╭─ Supplied text

FFI and LLVM

Thu Mar 31 00:48:22 CEST 2011

A relevant trac ticket and wiki page can be found here:

http://hackage.haskell.org/trac/ghc/ticket/3557
http://hackage.haskell.org/trac/ghc/wiki/VectorComputing

Vivian seems to now have partial patches for #3557. I haven't reviewed
the discussion in the ticket or the patches in particular but it's
good to see work here!

In terms of using the FFI in practically any language, your typical
"glue" to close to the metal languages is fairly simple: the C calling
convention. In terms of utilizing LLVM bitcode, you could merely
generate LLVM bitcode (which uses the vector type you linked to) by
any number of means - the haskell bindings come to mind :) - and then
use the LLVM toolchain to generate optimized assembly code for
whatever fast primitives you need. You now have an object-file you can
link into your resulting program which just has regular haskell code +
FFI code (NB. cabal doesn't allow you to link in arbitrary object
files I don't think.) LLVM by default uses the regular C calling
convention for its functions so you shouldn't have to jump through any
hoops.

But, in the general case I don't think the regular FFI/library route
is the way to go perhaps (or maybe I don't know exactly what you
want.) The main reason I can think of is object-file boundaries.
Presumably what we really want in the most general case is the ability
to write haskell code and know that GHC will guarantee it uses SIMD
machine instructions for it. We want to leave the register selection
and instruction selection up to GHC in the final stages of code
generation.

We can certainly wrap lots of small SIMD primitives/micro-ops in shims
of LLVM, but I wonder what the actual expense of doing that is. As far
as I understand, GHC will at least have to spill/reload registers on
the foreign call (since you're going to be FFI'ing out to a function,
it'll need the C calling convention.) The C compiler/LLVM would
compile the external object file you link in, and it contains your
said primitives. GHC-generated code is going to exist in other object
files, and I honestly don't think the linker will be able to see past
the boundary and move the assembly code into the call site, but
perhaps I am wrong.

╰─
╭─ Dataset extract

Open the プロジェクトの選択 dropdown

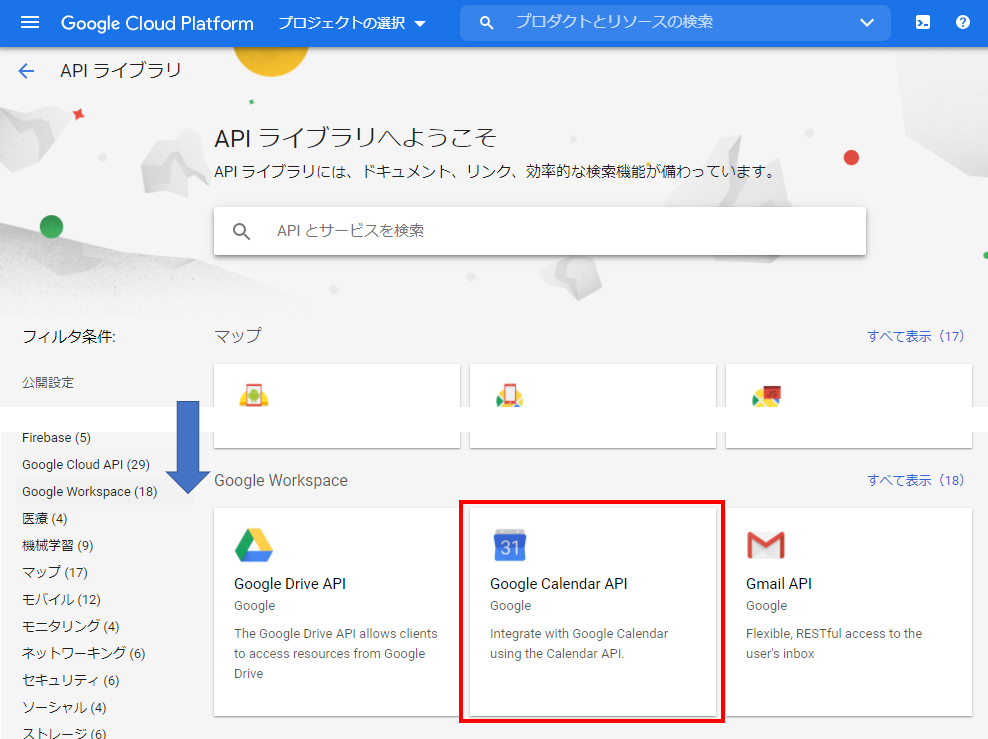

╰─

- **What you will do**: Pick up the message on FFI and LLVM after its last sentence and keep writing it. The material has no role in this exercise.

- **Final result**:
When using lots of micro-ops wrapped around the FFI, this (the
register spilling + inability to inline) will probably add up, but
whether or not it's enough to matter is up to debate and it requires
evidence and benchmarking, so you need a basis to compare it on. I
think it would be worth trying this sort of investigation to look at
the overhead, because frankly, I could be wrong. Maybe FFI calls are
incredibly cheap.

I think the FFI + SIMD from the 'outside world' (C/LLVM) is a feasible
operation if what you want to implement is a specific, fairly
'straight forward' operation that GHC can't generate great code for,
where the net gains in speed are good (and thus outweigh the foreign
calls.) In terms of general primitives we can build fast code on, with
the guarantee it is backed by SIMD instructions in the code generator,
I think building the functionality more directly into GHC as Vivian
has done is the way to go.

Another, more LLVM-specific way of overcoming these limitations, now
that I think about it, is LLVM-based link time optimization.

GHC already accepts raw LLVM bitcode files looking at the code for the
GHC driver and will bring them into the final compilation/link scope.
GHC's LLVM backend already directly outputs the LLVM bitcode format -
so you could, feasibly, just create a hand-written LLVM bitcode file
that sort of shims the LLVM vector type. This file can be directly
'linked into' another bitcode file by the LLVM toolchain - the file in
question being the LLVM bitcode for your program, generated by GHC.
This overcomes the object-boundary limitation, and will let the LLVM
code generator/optimizer do more optimization. If the shims are small,
I imagine they could be inlined and LLVM will take care of all the
register selection - perhaps even eliminating any spills/loads.

So that process would be similar to what you want: write FFI code
calling out to an external function using the normal C calling
convention. Write special LLVM bitcode file exposing the primitives
you want to use from haskell. When GHC compiles your program, it
generates LLVM bitcode. Link your primitive bitcode together with the
generated code, and run the LLVM toolchain on it.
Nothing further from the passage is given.